Europese landen dienen hun belofte om nog een zetel op te geven in het bestuur van het Internationaal Monetair Fonds (IMF) snel na te komen. Dat stelde de Amerikaanse minister van Financiën Jack Lew zaterdag bij de jaarvergadering van het IMF.
De EU-lidstaten beloofden in 2010 om twee van hun acht zetels bij het IMF af te staan, om ruimte te maken voor opkomende economieën. In dat kader besloten Nederland en België in 2012 hun zetel te gaan delen. Verdere stappen zijn echter nog niet gezet.
“Onze Europese collega’s moeten deze belangrijke stap volledig en direct zetten”, zei Lew tegen zijn collega-ministers in Washington. “Het bestuur vormt zo een betere weerspiegeling van de veranderende wereldeconomie.”
De VS stemden zelf pas vorig jaar in met de ook in 2010 afgesproken kapitaalverhoging van het IMF. Naast een verdubbeling van het fonds was die operatie eveneens bedoeld om opkomende landen een grotere stem te geven.

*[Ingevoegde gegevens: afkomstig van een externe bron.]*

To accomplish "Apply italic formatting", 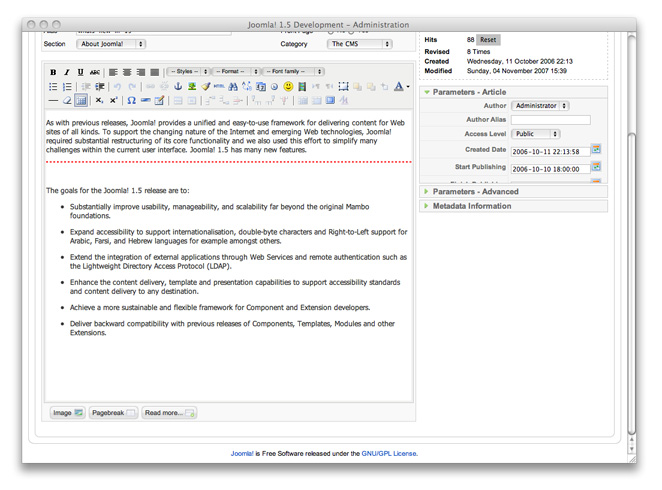I will tap(67, 72).
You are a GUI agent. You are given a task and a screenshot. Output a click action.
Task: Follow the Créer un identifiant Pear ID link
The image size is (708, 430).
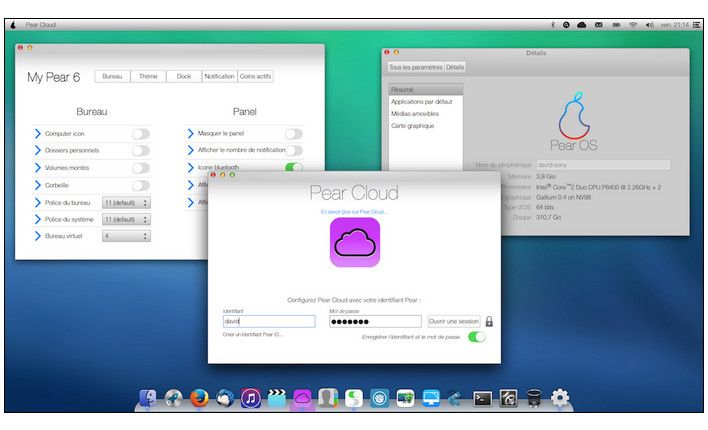252,334
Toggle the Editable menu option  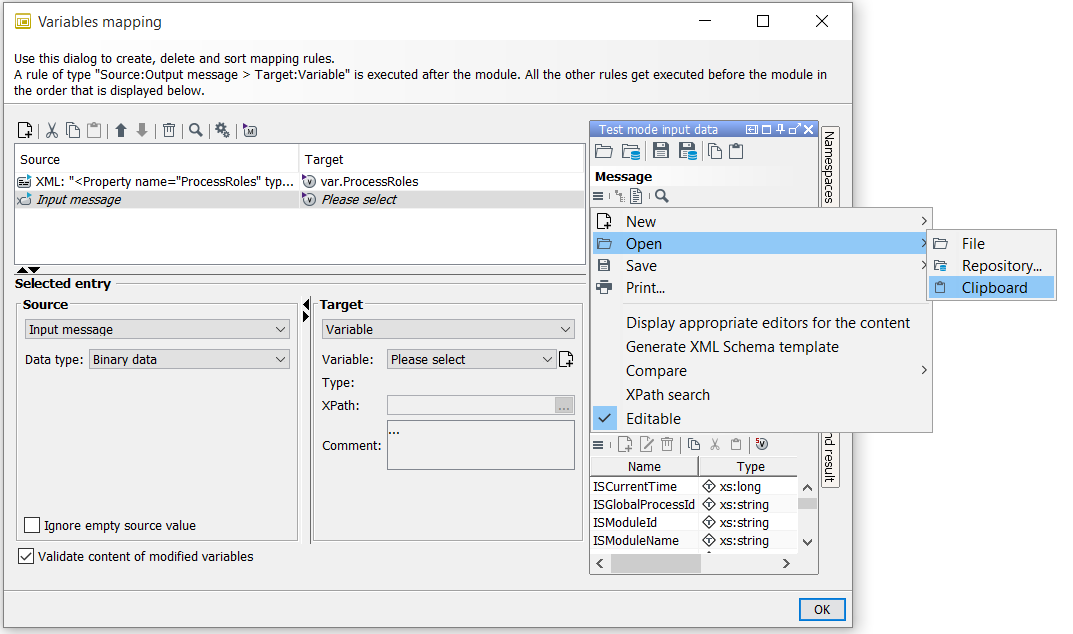[x=653, y=419]
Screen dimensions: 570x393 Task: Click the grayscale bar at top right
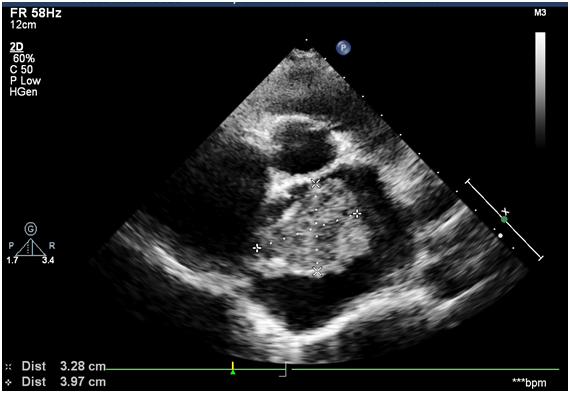coord(540,89)
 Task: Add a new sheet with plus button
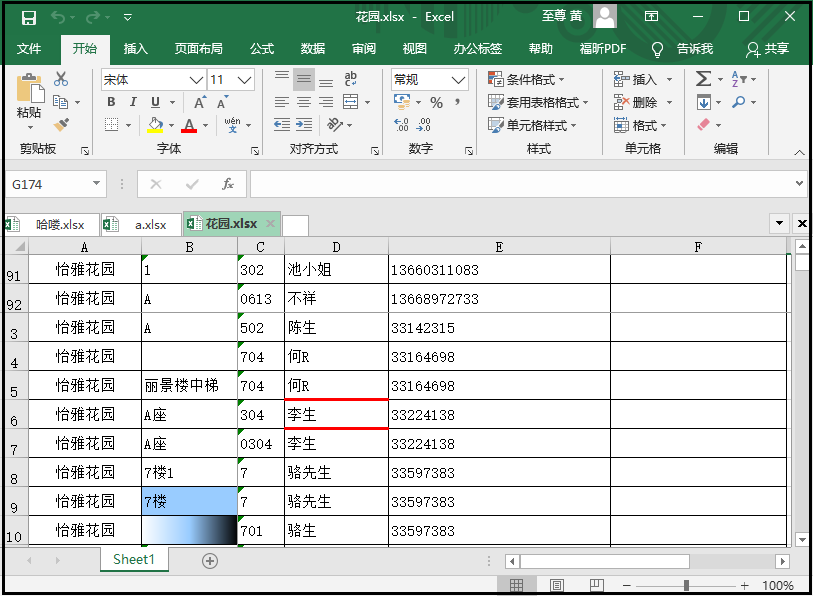[x=210, y=561]
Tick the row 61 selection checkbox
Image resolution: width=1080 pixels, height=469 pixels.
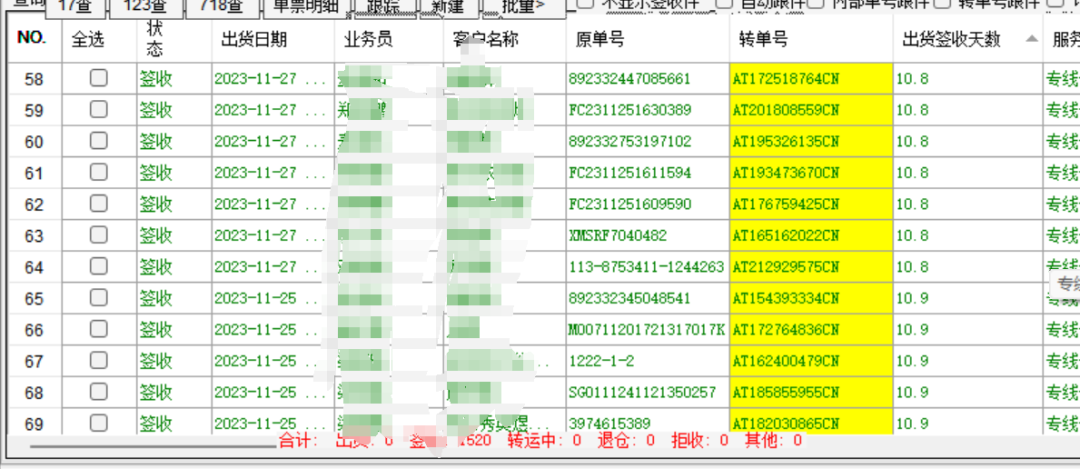pyautogui.click(x=99, y=173)
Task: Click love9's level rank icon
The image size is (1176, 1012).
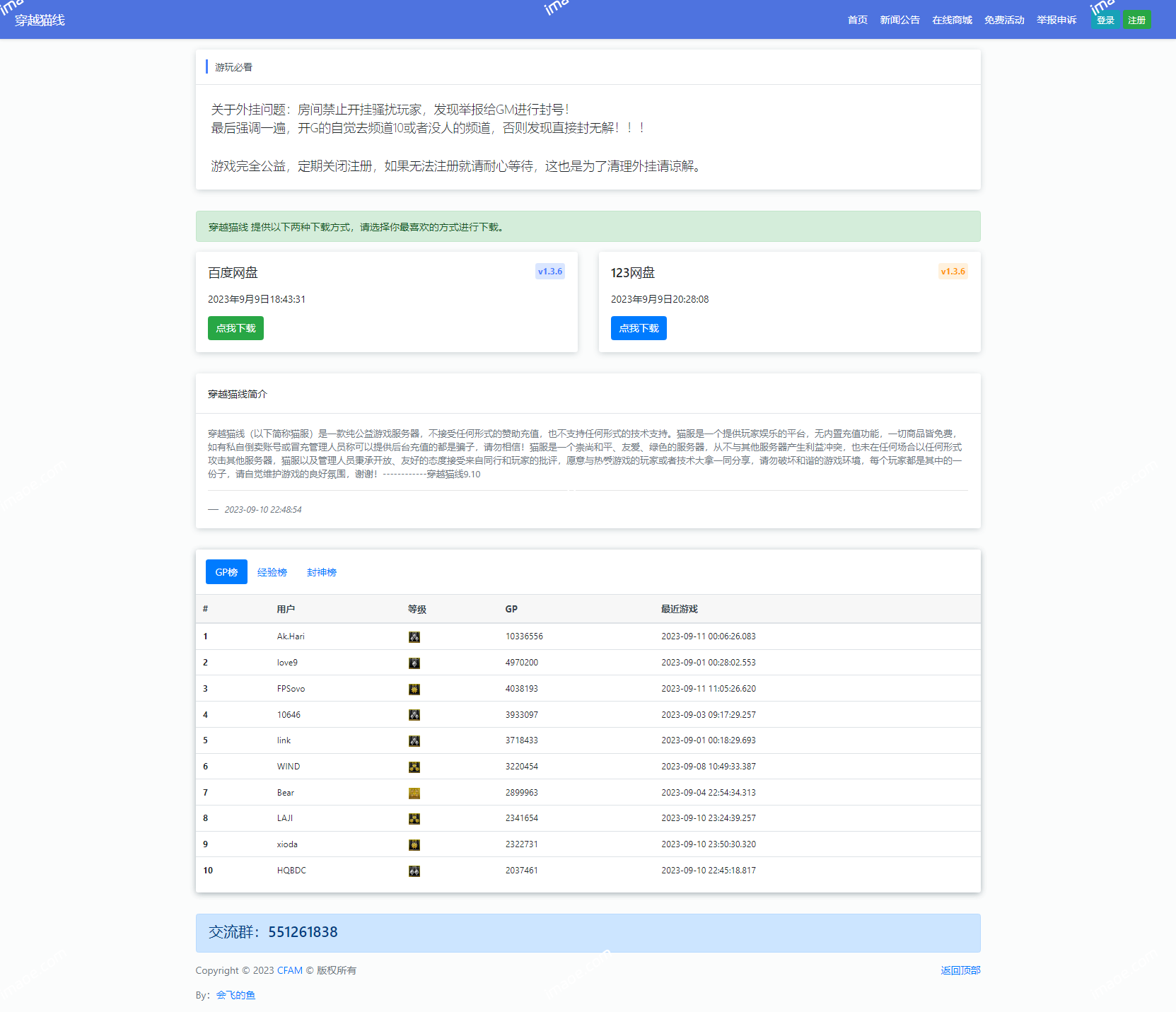Action: 414,663

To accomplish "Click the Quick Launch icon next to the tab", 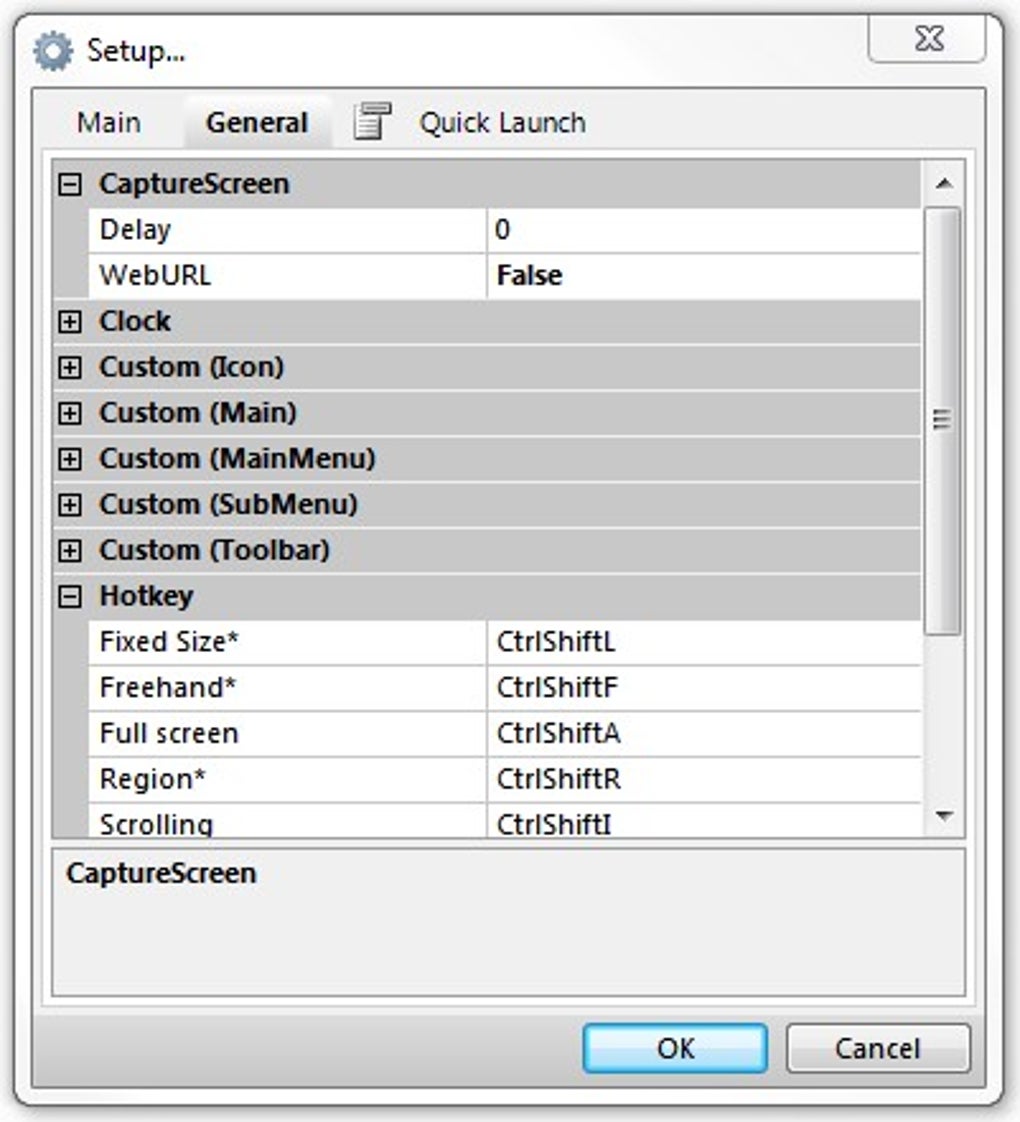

Duitsland, Frankrijk en Groot-Brittannië hebben een individuele zetel bij het IMF. Italië, Spanje en Denemarken vertegenwoordigen binnen het bestuur een groep landen, net als Nederland en België samen doen. Zwitserland, dat geen lid is van de EU, heeft als aanvoerder van zo’n kiesgroep ook een zetel in het IMF-bestuur.